* QUESTIONS *
- 1) Summarize the report on Nana Yaw Amponsah in two sentences.
- 2) Please resume the report on Nana Yaw Amponsah after its final sentence and keep writing it.

* TEXT PROVIDED *
§
Nana Yaw Amponsah's hopes of contesting the Ghana FA Presidential election is hanging by a thread as evidence is being prepared to accuse him of brazen vote-buying in a move to swing the polls in his favour in violation of the GFA and FIFA regulations.
Video evidence will be presented to the Ghana FA Ethics Committee, FIFA Ethics Committee and the Court of Arbitration for Sport (CAS) in the next 24 hours to show that jerseys he has bought to be presented to clubs just before the elections is designed to win him votes.
This comes just hours after Wilfred Osei Palmer secured a favourable response from CAS over the decision to disqualify him from the Presidential race compelling the Ghana FA to answer to unfairness charges.
According to Amponsah's accusers this is in direct breach of Article 20 of GFA Code of Ethics (2019) as well as FIFA rules that bar any member of the body to accept or give a gift worth more than $50.
But Amponsah has bought jerseys and footballs worth hundreds of thousands of dollars to be distributed to clubs in the Division One as well as second division teams just before the elections.
Video evidence to be presented to the Normalisation Committee and CAS shows that the ambitious football administrator has bought jerseys for to be gifted to the voting clubs before the elections.
Boxes of the jerseys have logos of several division one clubs embossed on it from Turkish company VIP Spor to be shared to the clubs in Ghana under the sponsorship of Amponsah in violation of FIFA laws.
Relevant FIFA Rules and Regulations in the FIFA Code of Ethics (2018) spell out various sanctions for officials who violate the rules of 'Offering and accepting gifts or other benefits' and state that:
Persons bound by this Code may only offer or accept gifts or other benefits to and from persons within or outside FIFA, or in conjunction with intermediaries or related parties as defined in this Code, where such gifts or benefits:
a) have symbolic or trivial value; b) are not offered or accepted as a way of influencing persons bound by this Code to execute or omit an act that is related to their official activities or falls within their discretion; c) are not offered or accepted in contravention of the duties of persons bound by this Code; d) do not create any undue pecuniary or other advantage; and e) do not create a conflict of interest.
§
Records in a dataset:
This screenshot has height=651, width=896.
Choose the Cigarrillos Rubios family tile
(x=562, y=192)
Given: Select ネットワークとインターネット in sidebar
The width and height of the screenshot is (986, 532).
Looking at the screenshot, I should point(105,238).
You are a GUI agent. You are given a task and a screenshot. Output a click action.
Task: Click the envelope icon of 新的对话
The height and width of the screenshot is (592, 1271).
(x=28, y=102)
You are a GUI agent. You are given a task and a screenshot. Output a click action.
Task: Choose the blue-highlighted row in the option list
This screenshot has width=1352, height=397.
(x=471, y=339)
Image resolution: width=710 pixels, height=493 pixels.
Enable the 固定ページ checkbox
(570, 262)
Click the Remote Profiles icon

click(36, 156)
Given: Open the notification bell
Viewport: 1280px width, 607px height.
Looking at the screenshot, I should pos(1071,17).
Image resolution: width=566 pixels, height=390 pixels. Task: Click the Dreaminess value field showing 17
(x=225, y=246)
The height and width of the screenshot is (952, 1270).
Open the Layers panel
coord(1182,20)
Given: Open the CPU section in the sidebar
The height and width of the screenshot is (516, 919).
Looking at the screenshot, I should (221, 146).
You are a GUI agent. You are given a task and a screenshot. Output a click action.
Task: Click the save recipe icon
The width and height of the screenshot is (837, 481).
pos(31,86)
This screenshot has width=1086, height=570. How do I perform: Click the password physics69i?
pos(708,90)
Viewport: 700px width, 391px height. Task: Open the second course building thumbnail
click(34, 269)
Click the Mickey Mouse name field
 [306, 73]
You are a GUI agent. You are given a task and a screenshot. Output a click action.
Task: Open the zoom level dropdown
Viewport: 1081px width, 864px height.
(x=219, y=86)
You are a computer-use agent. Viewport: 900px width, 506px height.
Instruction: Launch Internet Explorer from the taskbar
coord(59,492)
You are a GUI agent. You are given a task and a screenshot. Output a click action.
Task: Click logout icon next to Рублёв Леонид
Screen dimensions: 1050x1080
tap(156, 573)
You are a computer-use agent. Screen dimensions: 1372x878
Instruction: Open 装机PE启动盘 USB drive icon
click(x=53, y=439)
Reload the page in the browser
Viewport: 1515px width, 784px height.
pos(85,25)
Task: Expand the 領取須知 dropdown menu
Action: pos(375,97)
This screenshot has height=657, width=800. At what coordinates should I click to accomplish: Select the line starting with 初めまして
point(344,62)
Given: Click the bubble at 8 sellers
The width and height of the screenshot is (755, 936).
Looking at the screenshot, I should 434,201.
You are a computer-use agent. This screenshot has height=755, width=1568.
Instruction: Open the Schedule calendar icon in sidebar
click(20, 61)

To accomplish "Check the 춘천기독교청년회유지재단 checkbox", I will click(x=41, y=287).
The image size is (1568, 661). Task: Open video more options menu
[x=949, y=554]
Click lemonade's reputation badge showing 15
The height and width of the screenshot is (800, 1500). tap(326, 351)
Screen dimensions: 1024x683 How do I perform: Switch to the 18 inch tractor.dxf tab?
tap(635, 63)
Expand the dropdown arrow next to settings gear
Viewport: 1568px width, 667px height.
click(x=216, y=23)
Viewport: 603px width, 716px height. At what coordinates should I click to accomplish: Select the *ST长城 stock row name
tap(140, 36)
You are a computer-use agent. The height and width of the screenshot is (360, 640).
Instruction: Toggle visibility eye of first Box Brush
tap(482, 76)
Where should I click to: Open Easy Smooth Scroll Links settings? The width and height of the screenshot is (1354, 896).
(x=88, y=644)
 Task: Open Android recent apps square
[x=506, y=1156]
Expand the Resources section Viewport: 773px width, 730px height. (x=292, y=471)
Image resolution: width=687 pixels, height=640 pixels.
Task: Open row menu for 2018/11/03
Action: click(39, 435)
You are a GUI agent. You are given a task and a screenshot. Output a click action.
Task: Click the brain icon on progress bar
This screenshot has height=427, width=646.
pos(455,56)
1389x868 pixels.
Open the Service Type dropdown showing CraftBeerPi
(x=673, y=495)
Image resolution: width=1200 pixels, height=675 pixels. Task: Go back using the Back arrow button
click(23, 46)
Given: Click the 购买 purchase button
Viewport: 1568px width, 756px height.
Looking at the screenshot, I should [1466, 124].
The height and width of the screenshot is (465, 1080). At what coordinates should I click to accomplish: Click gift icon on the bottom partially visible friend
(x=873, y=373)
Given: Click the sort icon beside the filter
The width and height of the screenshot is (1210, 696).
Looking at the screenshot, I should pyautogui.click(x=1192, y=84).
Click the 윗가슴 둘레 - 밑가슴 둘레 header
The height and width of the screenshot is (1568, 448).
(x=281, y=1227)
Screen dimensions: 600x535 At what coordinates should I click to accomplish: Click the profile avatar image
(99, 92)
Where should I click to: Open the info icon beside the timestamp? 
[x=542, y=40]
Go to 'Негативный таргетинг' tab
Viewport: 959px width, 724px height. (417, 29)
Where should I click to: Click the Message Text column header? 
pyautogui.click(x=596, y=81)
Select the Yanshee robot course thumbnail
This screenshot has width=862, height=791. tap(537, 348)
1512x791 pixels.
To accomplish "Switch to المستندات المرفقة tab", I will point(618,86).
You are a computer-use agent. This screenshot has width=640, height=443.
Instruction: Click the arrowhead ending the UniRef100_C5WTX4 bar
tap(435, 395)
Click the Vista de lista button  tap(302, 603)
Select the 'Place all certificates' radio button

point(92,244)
§
* TASK-BY-TASK RESULTS *
- 1) Nana Yaw Amponsah's bid to contest the Ghana FA Presidential election is at risk, as video evidence is being prepared for the Ghana FA Ethics Committee, the FIFA Ethics Committee and CAS to accuse him of buying jerseys and footballs to give to voting clubs before the election. His accusers say this breaches Article 20 of the GFA Code of Ethics (2019) and FIFA rules that bar members from giving or accepting gifts worth more than $50.

- 2)
Any gifts or other benefits not meeting all of these criteria are prohibited. 2. If in doubt, gifts or other benefits shall not be accepted, given, offered, promised, received, requested or solicited. In all cases, persons bound by this code shall not accept, give, offer, promise, receive, request or solicit from anyone within or outside FIFA, or in conjunction with intermediaries or related parties as defined in this Code, cash in any amount or form. If declining the gift or benefit would offend the giver on the grounds of cultural norms, persons bound by this Code may accept the gift or benefit on behalf of their respective organisation and shall report it and hand it over, where applicable, immediately thereafter to the competent body.
“Any board member (including the members of the Council), committee member, referee, assistant referee, coach, trainer or any other person responsible for technical, medical or administrative matters in FIFA, a confederation, a member association, a league or a club as well as all other persons obliged to comply with the FIFA Statutes (except players and intermediaries).”
Requirements of Article 17 further states; “Persons bound by this Code who become aware of any infringements of this Code shall inform, in writing, the secretariat and/or chairperson of the investigatory chamber of the Ethics Committee directly.”
Also Article 17 of the FIFA Code of Ethics provides; “Failure to report such infringements shall be sanctioned with an appropriate fine of at least CHF 10,000 as well as a ban on taking part in any football-related activity for a maximum of two years.”